* [Exercise details]
Find each line below containing the word "computer" and copy it.

* [Data records]
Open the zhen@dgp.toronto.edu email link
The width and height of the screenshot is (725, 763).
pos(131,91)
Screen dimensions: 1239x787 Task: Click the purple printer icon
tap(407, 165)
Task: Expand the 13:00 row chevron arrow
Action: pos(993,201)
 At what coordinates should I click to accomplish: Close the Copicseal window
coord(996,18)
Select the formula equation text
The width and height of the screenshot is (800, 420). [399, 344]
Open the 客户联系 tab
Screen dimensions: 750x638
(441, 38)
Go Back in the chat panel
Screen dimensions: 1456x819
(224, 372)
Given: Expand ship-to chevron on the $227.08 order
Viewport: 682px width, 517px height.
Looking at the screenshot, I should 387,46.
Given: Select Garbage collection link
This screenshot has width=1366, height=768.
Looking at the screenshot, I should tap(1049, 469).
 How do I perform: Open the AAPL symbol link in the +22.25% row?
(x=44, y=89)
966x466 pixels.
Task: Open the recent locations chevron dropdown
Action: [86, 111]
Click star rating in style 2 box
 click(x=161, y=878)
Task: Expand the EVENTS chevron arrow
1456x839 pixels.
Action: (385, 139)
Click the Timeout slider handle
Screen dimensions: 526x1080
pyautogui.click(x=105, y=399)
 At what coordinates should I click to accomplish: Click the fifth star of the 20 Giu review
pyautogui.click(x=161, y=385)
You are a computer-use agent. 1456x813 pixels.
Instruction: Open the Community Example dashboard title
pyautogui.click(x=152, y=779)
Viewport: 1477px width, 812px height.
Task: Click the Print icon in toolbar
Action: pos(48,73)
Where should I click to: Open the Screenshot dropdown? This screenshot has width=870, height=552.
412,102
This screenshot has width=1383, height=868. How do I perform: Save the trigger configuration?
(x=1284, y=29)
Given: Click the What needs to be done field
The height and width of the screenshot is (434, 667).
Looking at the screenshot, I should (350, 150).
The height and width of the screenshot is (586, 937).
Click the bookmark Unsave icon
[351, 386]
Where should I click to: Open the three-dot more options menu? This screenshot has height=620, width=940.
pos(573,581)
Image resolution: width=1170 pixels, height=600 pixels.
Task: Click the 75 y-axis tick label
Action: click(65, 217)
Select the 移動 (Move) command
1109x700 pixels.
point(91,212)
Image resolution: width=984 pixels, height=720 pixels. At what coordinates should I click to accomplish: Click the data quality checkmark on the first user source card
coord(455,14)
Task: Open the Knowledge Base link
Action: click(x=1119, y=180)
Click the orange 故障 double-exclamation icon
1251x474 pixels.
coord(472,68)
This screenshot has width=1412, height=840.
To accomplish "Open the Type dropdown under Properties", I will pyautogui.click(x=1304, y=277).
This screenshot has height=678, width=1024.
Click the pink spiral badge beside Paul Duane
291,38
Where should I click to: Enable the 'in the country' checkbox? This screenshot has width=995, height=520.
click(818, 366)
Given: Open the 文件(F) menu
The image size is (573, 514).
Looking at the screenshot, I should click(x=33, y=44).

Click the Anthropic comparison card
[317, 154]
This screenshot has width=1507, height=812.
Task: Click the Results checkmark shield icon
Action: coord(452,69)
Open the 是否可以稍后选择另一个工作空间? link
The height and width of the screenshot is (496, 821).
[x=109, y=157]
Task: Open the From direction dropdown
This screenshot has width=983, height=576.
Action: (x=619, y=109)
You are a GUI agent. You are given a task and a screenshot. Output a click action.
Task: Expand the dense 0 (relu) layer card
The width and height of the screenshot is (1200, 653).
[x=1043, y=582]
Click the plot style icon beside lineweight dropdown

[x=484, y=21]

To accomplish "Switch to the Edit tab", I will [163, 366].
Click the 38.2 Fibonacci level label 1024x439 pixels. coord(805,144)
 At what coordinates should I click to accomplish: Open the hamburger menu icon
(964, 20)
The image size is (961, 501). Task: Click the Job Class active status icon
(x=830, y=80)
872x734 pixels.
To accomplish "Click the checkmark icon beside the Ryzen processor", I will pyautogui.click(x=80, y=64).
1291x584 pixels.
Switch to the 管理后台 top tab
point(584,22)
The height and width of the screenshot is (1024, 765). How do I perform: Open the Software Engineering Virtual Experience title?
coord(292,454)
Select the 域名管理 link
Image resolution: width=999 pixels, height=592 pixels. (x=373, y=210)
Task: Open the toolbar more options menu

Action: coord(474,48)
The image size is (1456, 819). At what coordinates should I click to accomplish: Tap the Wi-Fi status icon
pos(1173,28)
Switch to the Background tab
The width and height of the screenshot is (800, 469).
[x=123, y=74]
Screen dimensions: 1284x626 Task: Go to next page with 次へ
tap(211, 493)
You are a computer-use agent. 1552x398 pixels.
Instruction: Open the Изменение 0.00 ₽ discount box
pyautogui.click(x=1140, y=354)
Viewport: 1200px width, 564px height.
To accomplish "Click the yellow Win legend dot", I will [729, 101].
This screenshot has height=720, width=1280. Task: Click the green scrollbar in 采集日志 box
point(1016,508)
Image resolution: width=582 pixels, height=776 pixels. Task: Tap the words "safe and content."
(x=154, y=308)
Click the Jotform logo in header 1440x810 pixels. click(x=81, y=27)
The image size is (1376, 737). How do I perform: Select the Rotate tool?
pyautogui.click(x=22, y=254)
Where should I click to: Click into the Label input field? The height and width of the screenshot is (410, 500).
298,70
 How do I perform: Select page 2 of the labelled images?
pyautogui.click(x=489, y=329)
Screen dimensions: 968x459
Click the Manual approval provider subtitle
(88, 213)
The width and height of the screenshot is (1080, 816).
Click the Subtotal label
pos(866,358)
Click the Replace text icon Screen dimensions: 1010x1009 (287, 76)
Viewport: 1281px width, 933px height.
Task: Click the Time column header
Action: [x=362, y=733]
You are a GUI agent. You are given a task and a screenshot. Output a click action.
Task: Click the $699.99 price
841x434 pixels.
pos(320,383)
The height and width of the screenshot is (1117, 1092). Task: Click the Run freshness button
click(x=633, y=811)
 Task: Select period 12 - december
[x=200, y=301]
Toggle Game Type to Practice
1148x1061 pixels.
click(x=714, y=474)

* [Response box]
You are a computer-use agent. 1456x813 pixels.
You are a computer-use agent. 1552x398 pixels.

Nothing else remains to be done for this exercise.